Kalabalıkların ruhu
Alper Koç / Yatırım Finansman
Gustave Le Bon, 1997 Kasım'ında yazdığı "Kitleler Psikolojisi" adlı eserinde, farklı cinsiyetlere, sınıflara, yaşam biçimlerine, zekalara, gelirlere sahip bireylerin bir araya gelmeleriyle kollektif ruha sahip bir psikolojik kitle oluşturabileceklerini ilan ediyordu. Kitle haline gelirken de bu bireylerin aynı mekanda olmalarının gerekmediğini, aralarında çok uzak mesafeler olan yığınların bile aynı amaca yönelmiş psikolojik bir kitleyi oluşturabileceğini ifade ediyordu.
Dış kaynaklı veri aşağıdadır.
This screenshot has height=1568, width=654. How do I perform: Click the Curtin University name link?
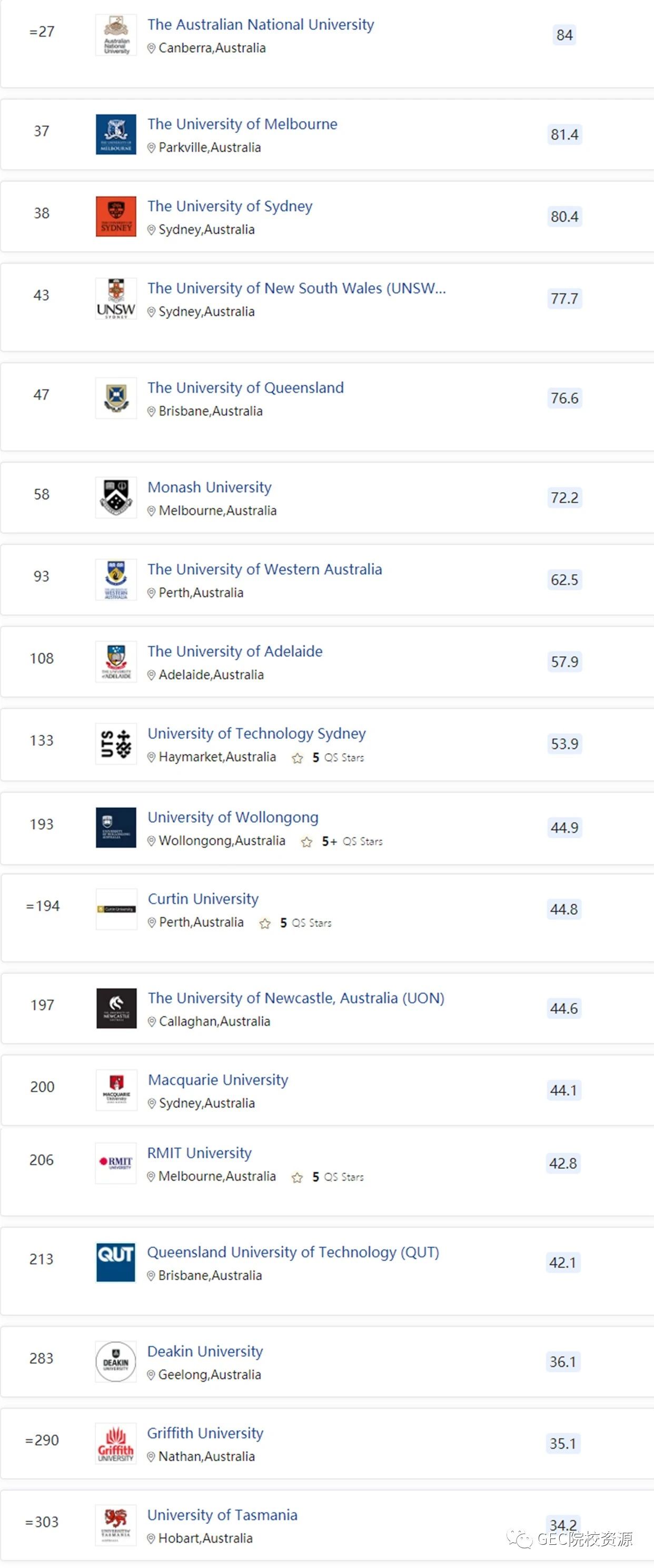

"...Çağımız, insan düşüncesinin sürekli olarak değiştiği nazik ve buhranlarla dolu bir devre içinde bulunmaktadır. Bu değişimlerin temelinde iki esaslı sebep vardır; birincisi, uygarlığımız bütün öğelerinin kaynağı olan dini, politik ve toplum inançlarının yıkılıyor olmasıdır. İkincisi, bilimlerin ve tekniğin yeni buluşlarının doğurduğu, yepyeni yaşama ve düşünce şartlarının meydana gelmesidir. Keşmekeşliğin ve karmaşanın zorunlu bir durum aldığı böyle bir dönemden, ileride nelerin meydana geleceğini şimdiden söylemek mümkün değildir. Bizim toplumumuzun yerini alacak olan toplumlar hangi temel fikirler üzerine kurulacaktır? Bunu henüz bilmiyoruz. Fakat şimdiden tahmin edebiliriz ki, bu toplumların oluşmasında artık yeni çağda egemen olan yeni bir güç yer alacaktır; Kalabalıkların Gücü..!" diyordu Le Bon. Bu bakımdan içine girmekte olduğumuz çağın, gerçekten kelimenin tam anlamıyla "Kitleler Çağı" olacağını iddia ediyordu. Eserinde yukarıdaki ifadeleri dile getirirken, aslında birkaç yüzyıl sürmüş tarihsel bir yükseliş dalgasının zirve yapmak üzere olduğunu farklı bir perspektiften dile getiriyordu.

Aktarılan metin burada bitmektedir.